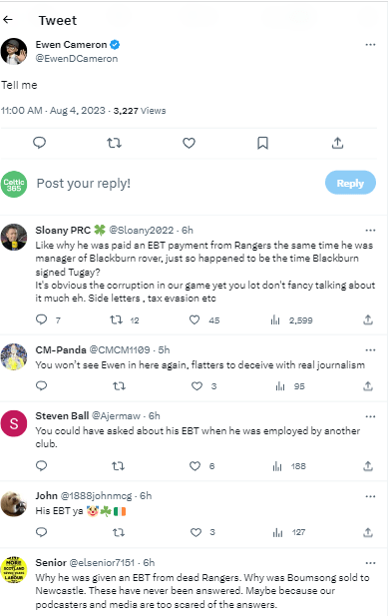Screen dimensions: 388x616
Task: Share Steven Ball's reply
Action: point(368,466)
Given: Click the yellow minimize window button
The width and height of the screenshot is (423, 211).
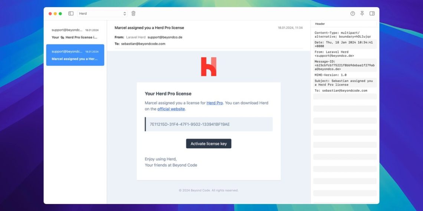Looking at the screenshot, I should coord(55,14).
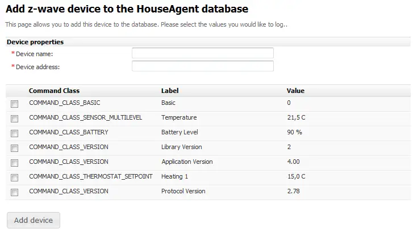413x233 pixels.
Task: Check the COMMAND_CLASS_BASIC checkbox
Action: (15, 104)
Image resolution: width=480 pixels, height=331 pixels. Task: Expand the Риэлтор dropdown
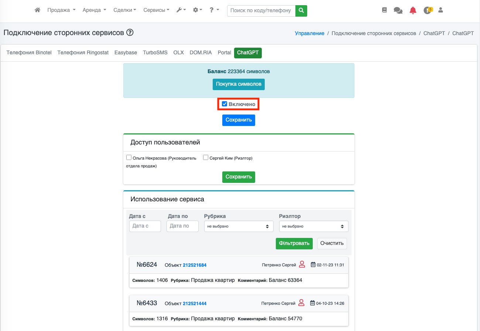click(313, 226)

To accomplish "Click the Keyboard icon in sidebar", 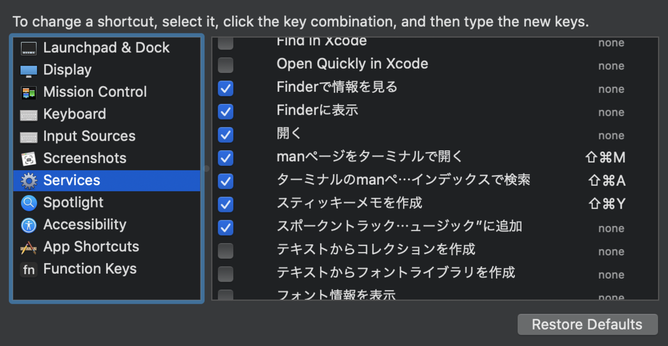I will tap(29, 115).
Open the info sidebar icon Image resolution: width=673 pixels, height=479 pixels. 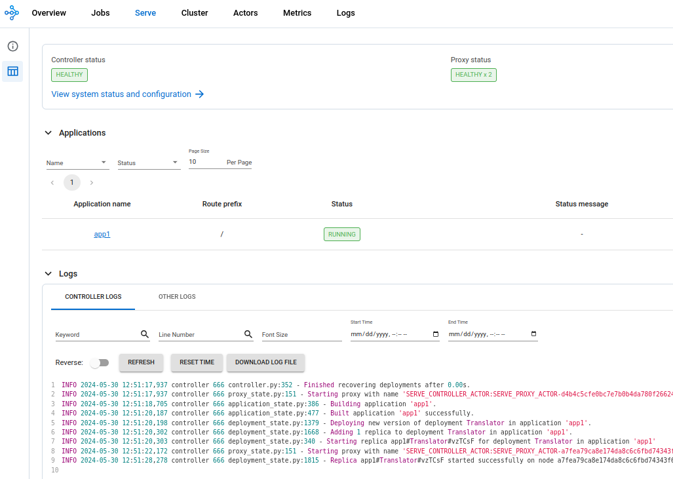[12, 47]
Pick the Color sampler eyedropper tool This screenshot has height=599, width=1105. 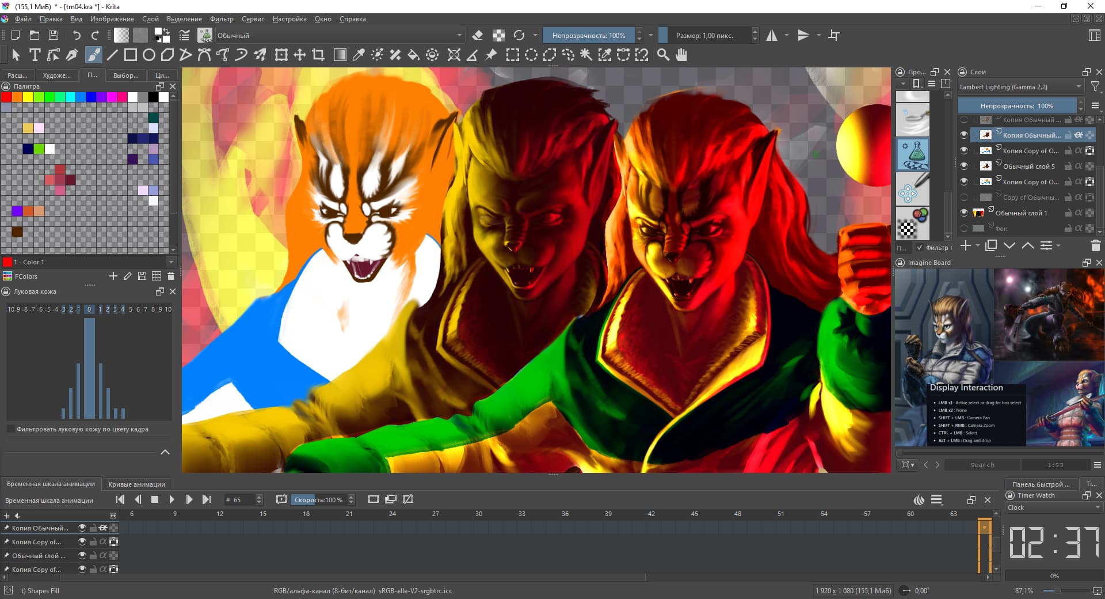358,55
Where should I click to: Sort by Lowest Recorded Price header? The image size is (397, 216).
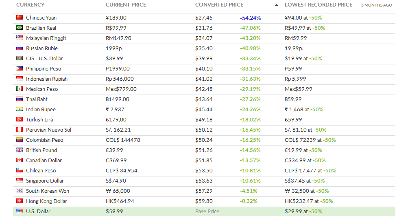coord(318,5)
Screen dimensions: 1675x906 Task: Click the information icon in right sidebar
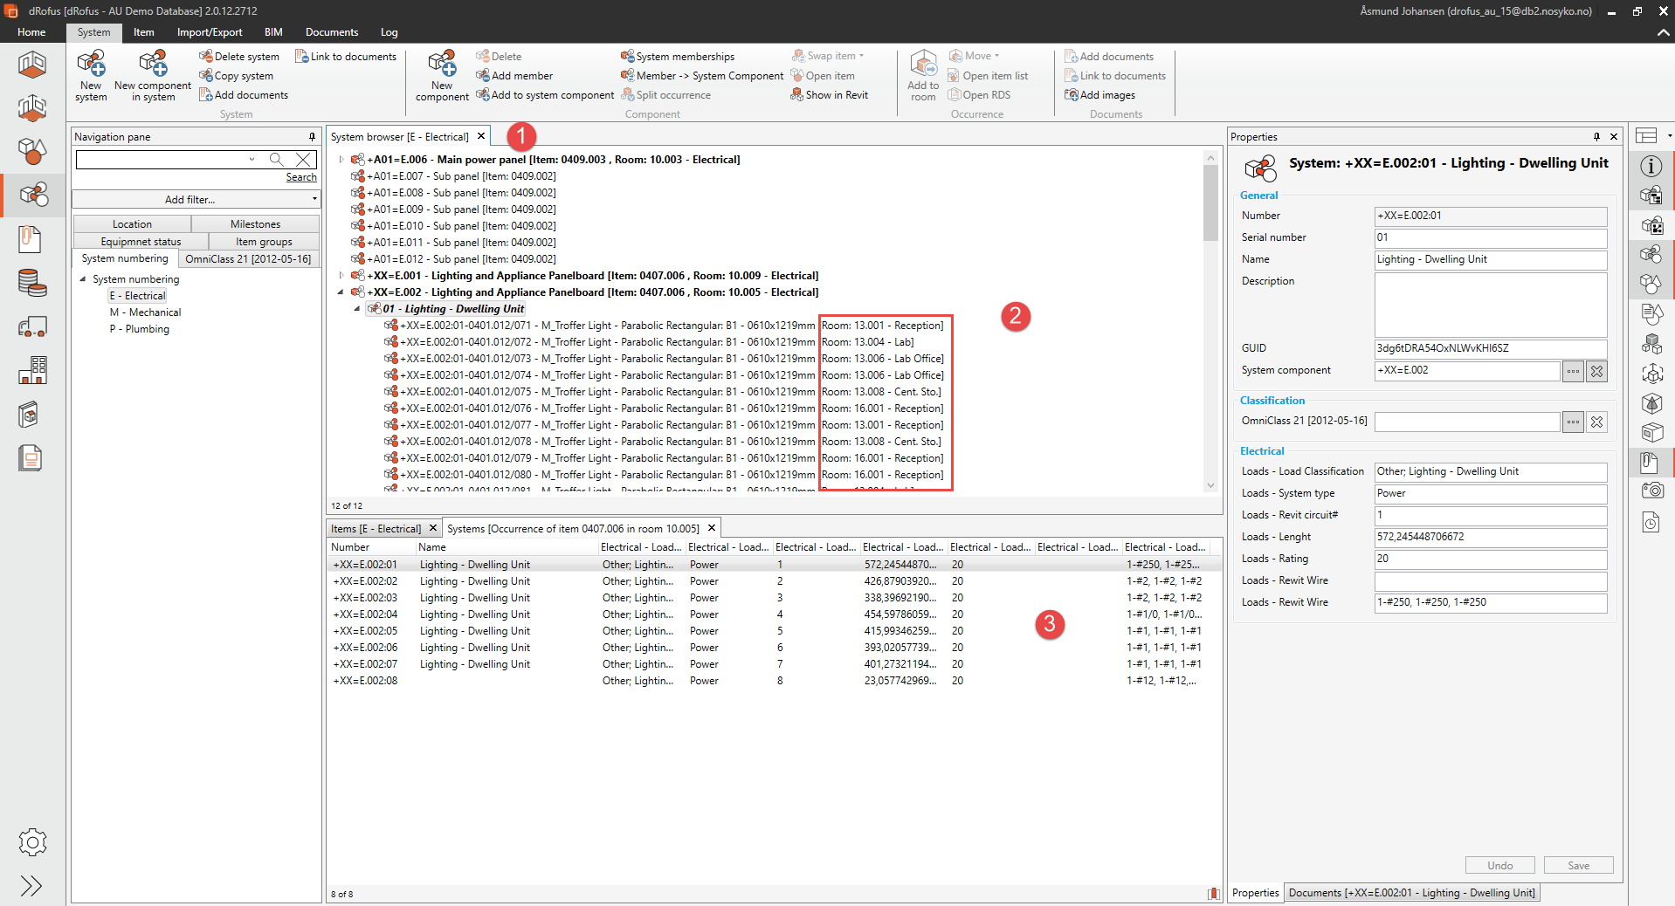tap(1651, 166)
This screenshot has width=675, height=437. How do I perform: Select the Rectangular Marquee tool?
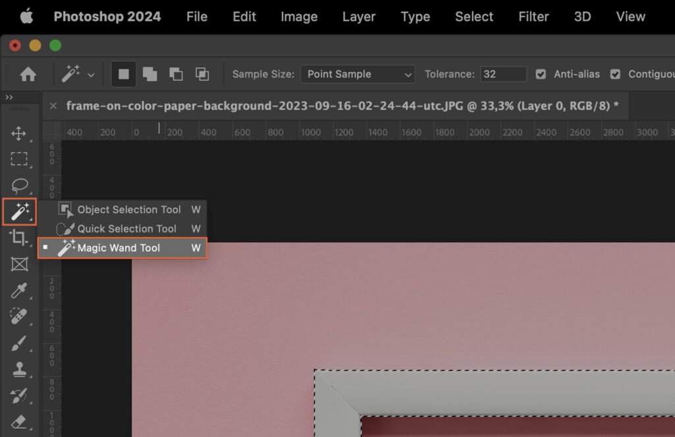pyautogui.click(x=20, y=158)
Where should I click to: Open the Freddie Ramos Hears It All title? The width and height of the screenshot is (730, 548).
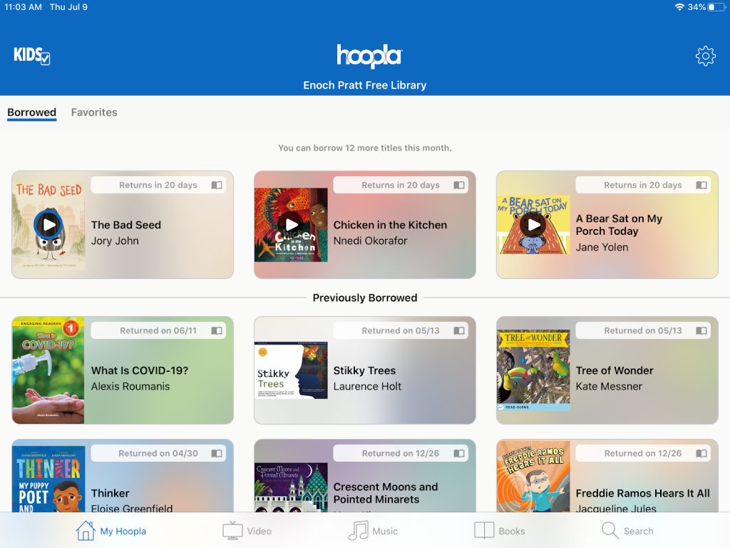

● **Task item**: Copying starts at the line containing "This screenshot has width=675, height=437." and ends at the last line of the material above; repeat only those lines exactly and omit the pictures.

● **Exercise solution**:
This screenshot has width=675, height=437. How do I perform: Select the Rectangular Marquee tool?
pyautogui.click(x=20, y=158)
Where should I click to: Open the Freddie Ramos Hears It All title? The width and height of the screenshot is (730, 548).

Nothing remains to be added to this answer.